Nearest Neighbor Search-Based Bitwise Source Separation Using Discriminant Winner-Take-All Hashing
This addresses efficient audio source separation for low-resource applications, but it is incremental as it builds on existing hashing and nearest neighbor techniques.
The paper tackles single-channel source separation in resource-constrained environments by proposing an iteration-free algorithm using Winner-Take-All hashing for bitwise nearest neighbor search, achieving competent performance compared to a comprehensive model and oracle masking.

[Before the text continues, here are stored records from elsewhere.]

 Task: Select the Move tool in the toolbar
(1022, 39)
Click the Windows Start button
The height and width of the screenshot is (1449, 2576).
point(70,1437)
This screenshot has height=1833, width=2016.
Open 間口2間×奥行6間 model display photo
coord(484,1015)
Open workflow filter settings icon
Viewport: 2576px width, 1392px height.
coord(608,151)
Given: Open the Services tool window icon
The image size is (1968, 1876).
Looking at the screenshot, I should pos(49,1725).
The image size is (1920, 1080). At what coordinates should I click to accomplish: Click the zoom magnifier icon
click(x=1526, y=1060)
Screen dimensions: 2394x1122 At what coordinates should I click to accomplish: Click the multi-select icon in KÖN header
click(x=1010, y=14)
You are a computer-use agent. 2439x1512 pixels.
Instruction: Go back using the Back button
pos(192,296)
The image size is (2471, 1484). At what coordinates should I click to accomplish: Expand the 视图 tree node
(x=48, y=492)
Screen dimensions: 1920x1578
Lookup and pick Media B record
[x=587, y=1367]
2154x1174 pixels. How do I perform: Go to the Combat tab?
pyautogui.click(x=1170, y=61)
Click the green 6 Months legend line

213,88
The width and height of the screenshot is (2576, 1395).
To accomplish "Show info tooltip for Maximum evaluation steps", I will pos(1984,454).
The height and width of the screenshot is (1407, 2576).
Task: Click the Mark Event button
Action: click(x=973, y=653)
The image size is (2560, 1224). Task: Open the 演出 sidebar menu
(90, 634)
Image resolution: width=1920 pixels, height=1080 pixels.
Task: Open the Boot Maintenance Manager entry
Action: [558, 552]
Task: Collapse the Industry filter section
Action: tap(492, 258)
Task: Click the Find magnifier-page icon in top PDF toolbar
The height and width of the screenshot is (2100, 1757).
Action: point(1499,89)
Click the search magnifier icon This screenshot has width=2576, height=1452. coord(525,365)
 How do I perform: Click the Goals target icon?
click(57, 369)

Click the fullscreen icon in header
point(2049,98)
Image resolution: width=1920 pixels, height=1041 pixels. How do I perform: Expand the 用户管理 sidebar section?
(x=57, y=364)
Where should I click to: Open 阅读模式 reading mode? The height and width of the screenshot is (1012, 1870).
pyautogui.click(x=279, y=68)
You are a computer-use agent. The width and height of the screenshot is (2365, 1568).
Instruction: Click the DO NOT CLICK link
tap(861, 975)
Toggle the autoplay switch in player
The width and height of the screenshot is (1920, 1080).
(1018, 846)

We propose an iteration-free source separation algorithm based on Winner-Take-All (WTA) hash codes, which is a faster, yet accurate alternative to a complex machine learning model for single-channel source separation in a resource-constrained environment. We first generate random permutations with WTA hashing to encode the shape of the multidimensional audio spectrum to a reduced bitstring representation. A nearest neighbor search on the hash codes of an incoming noisy spectrum as the query string results in the closest matches among the hashed mixture spectra. Using the indices of the matching frames, we obtain the corresponding ideal binary mask vectors for denoising. Since both the training data and the search operation are bitwise, the procedure can be done efficiently in hardware implementations. Experimental results show that the WTA hash codes are discriminant and provide an affordable dictionary search mechanism that leads to a competent performance compared to a comprehensive model and oracle masking.